Идти с моей матерью по улице — одно удовольствие. Она такая красивая, что мужчины на нее то и дело оглядываются, хотя она уже второй раз замужем. У нее зеленые глаза, подведенные зеленой тенью веки и стрижка «каре». Мне кажется, мастеру пришлось провозиться с ней дольше, чем с моим «ежиком», и наверняка делать химию, чтобы волосы хорошо лежали даже после самых резких движений головой. А матери частенько приходилось из-за меня качать головой. Однажды, когда я не мог больше лгать и сознался ей, что остался на второй год, она заявила, что волосы у нее встали дыбом, несмотря на уложенную прическу: до такой степени она ужаснулась.
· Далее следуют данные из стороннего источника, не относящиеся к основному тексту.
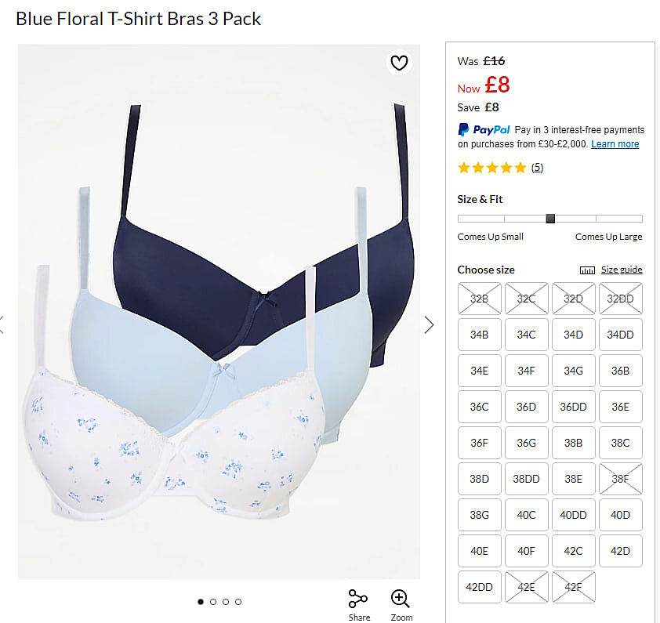660x623 pixels.
Task: Click the PayPal logo
Action: tap(484, 129)
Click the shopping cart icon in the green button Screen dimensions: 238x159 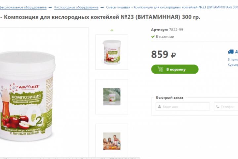point(160,69)
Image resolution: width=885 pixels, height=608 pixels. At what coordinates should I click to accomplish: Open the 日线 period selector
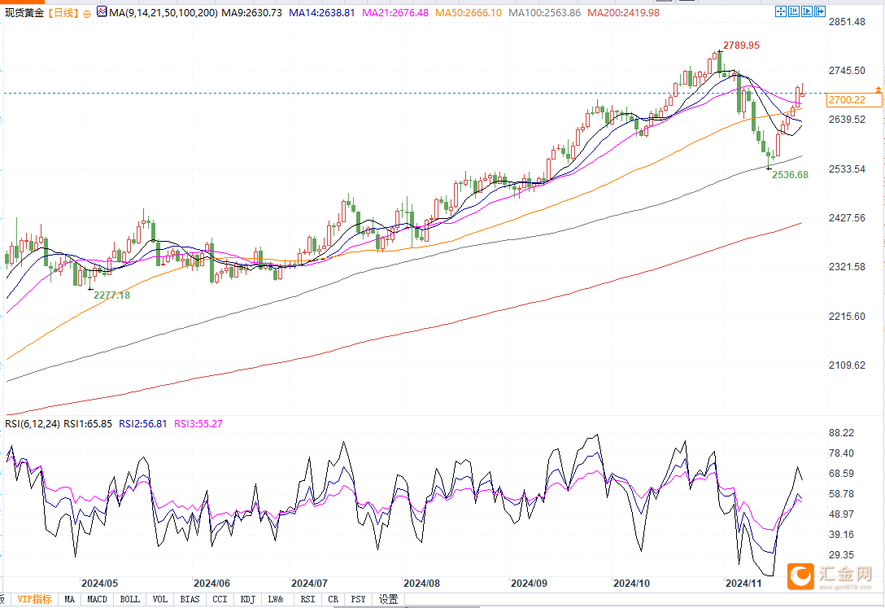(x=63, y=13)
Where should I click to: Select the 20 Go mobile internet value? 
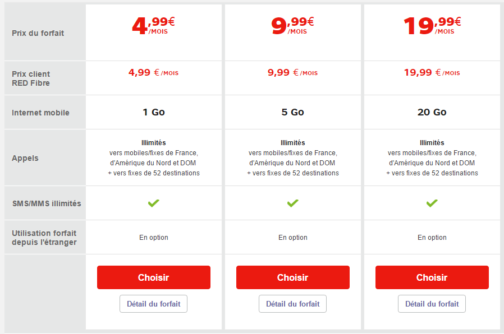[x=432, y=112]

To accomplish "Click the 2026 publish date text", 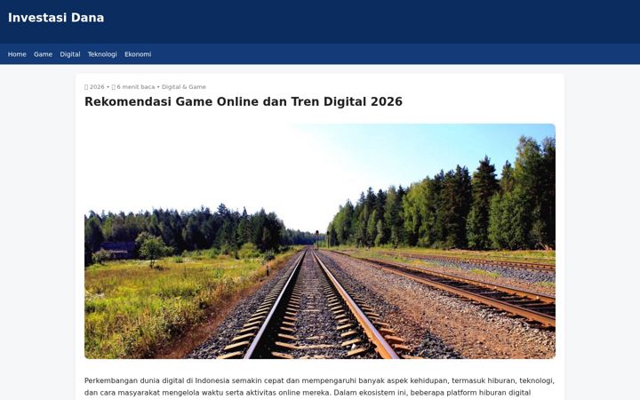I will [x=97, y=87].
Хорошо, что мать пошла провожать меня. Когда мы проходили по школьному коридору, я вдруг почувствовал, что мой путь действительно не из легких. Ботинки жали, ноги словно налились свинцом. Одному мне было бы не дойти. Такое со мной уже случалось. Мать подхватила меня под руку. На нас смотрели ребята. По-моему, мы были красивой парой.
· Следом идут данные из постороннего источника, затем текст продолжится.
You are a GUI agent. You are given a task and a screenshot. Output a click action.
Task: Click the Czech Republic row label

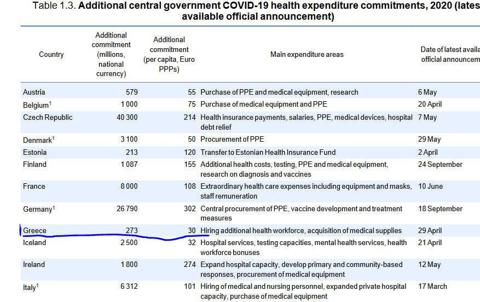click(47, 118)
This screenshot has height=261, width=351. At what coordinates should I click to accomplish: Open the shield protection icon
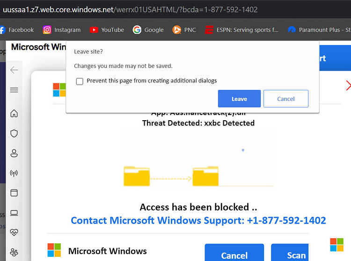[14, 133]
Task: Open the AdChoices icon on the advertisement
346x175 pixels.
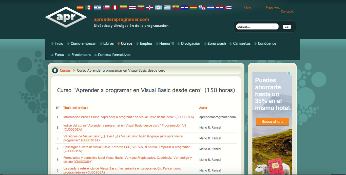Action: 290,74
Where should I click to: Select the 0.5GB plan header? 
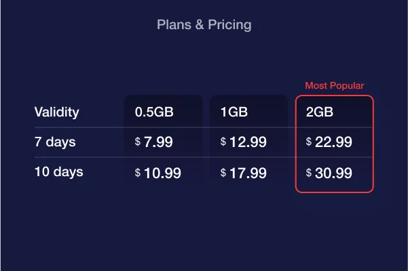click(x=154, y=112)
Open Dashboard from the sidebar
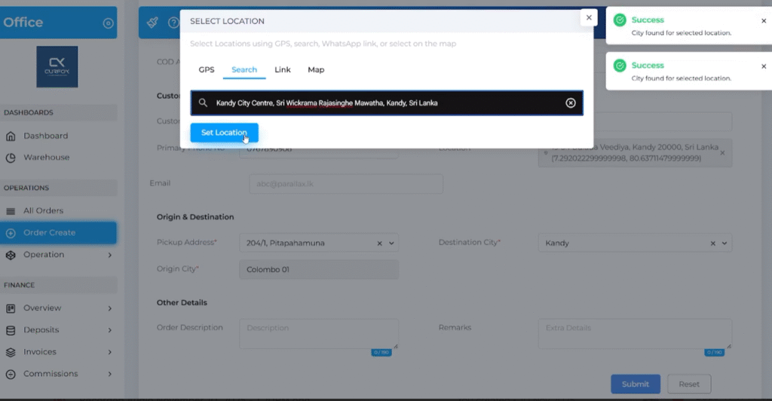 45,136

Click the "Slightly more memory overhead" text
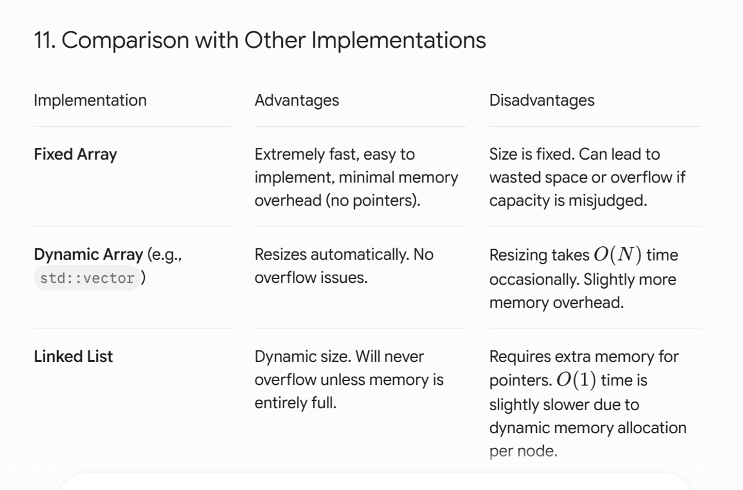[583, 291]
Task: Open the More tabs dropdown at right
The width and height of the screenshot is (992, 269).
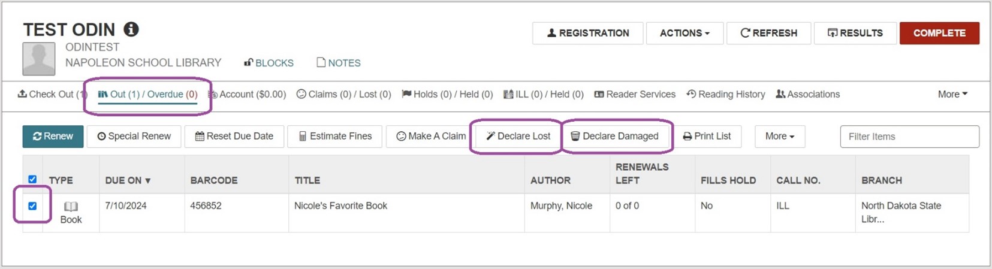Action: tap(952, 94)
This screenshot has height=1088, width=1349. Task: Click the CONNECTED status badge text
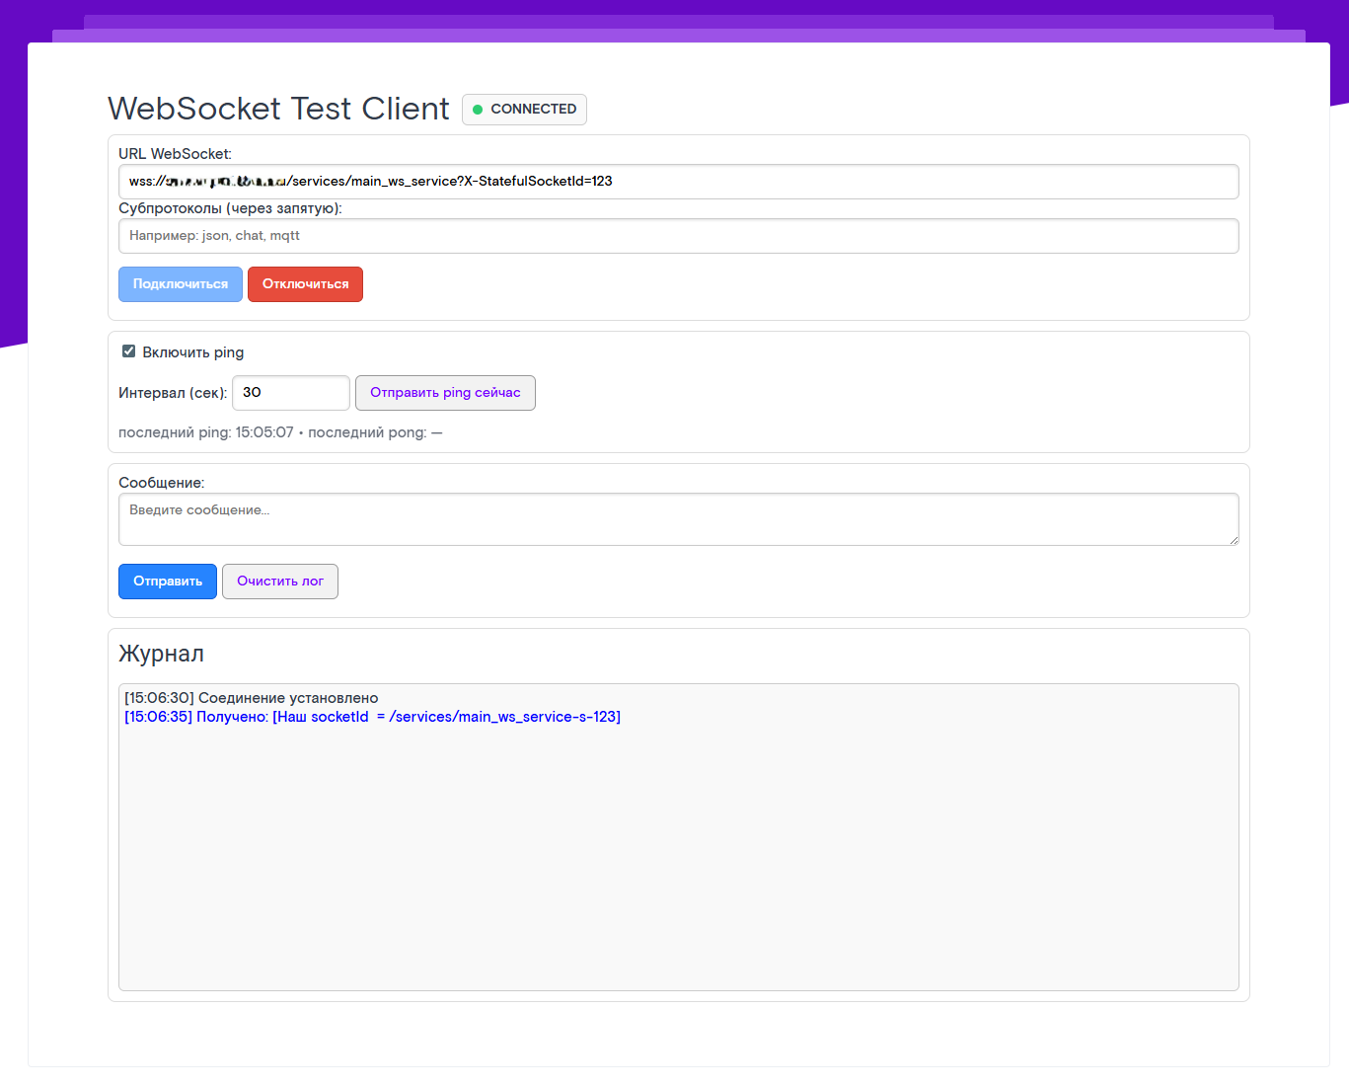(533, 110)
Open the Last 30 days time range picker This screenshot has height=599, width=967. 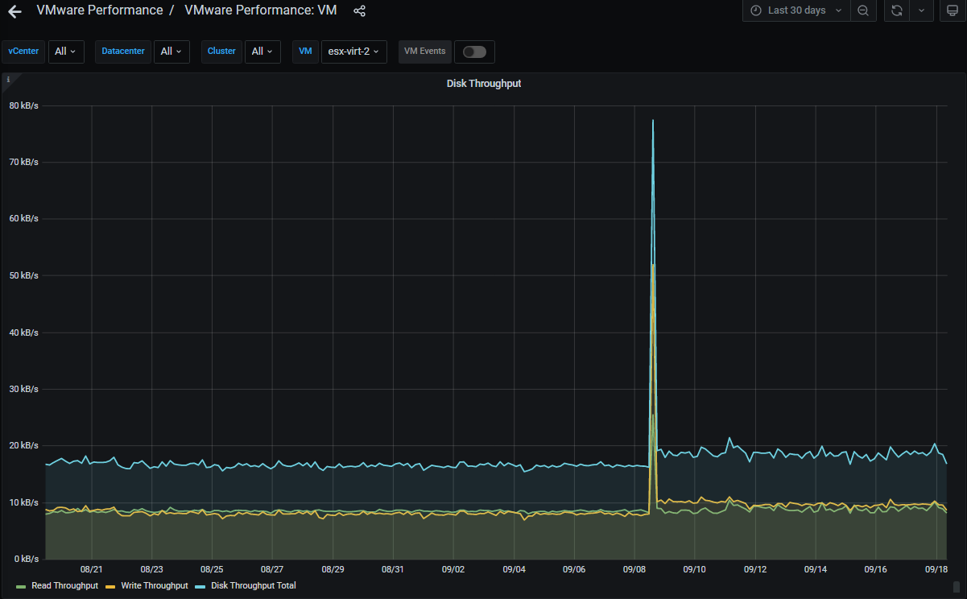796,10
Наконец мы оказались перед дверью класса.
— Это Рауль, — сказала мать, обращаясь к господину Мельхозе, моему новому классному руководителю. Я протянул ему руку. Но он недолго продержал ее в своей и тотчас схватил руку матери. Мельхозе был, пожалуй, одних лет с моим отцом. Он смотрел в зеленые глаза моей матери до тех пор, пока не отзвенел звонок и двери классов с грохотом не захлопнулись. Она ему явно нравилась, я это видел. Тогда я еще не знал, что господин Мельхозе хороший учитель. Меня несколько угнетала мысль, что он знает о моих недостатках. Ну, может быть, он отнесется ко мне снисходительнее, учитывая, что я родился от такой красавицы, подумал я.
Мать поцеловала меня на прощание и сказала, чтобы я держал ухо востро.
Я знал, что она имела в виду. С тех пор как я побывал в Пелицхофе, я научился понимать природу. Звери держат ухо востро, или, как говорит лесничий, «прядают ушами», чтобы от них не укрылся даже малейший шорох. Их жизнь всегда в опасности, и они вынуждены быть настороже.
Я стоял перед классом. Двадцать мальчишек и девчонок разглядывали меня, словно какую-то диковинку. Они хихикали и перешептывались, но о чем, я, как ни навострял уши, понять не мог. Обхватив голову руками или подперев кулаком подбородок, они уставились на меня снизу вверх. Их, конечно, удивляло, что такой верзила появился в классе в разгар учебного года. Наверное, они решили, что я долго лежал в больнице.
— Это Рауль Хабенихт[17], — объявил господин Мельхозе.
В классе раздался хохот.
Матери моя фамилия тоже не нравится. Она хочет переписать ее на Ленгефельд — по своему новому мужу, который мне вообще никто. Поэтому я возражаю.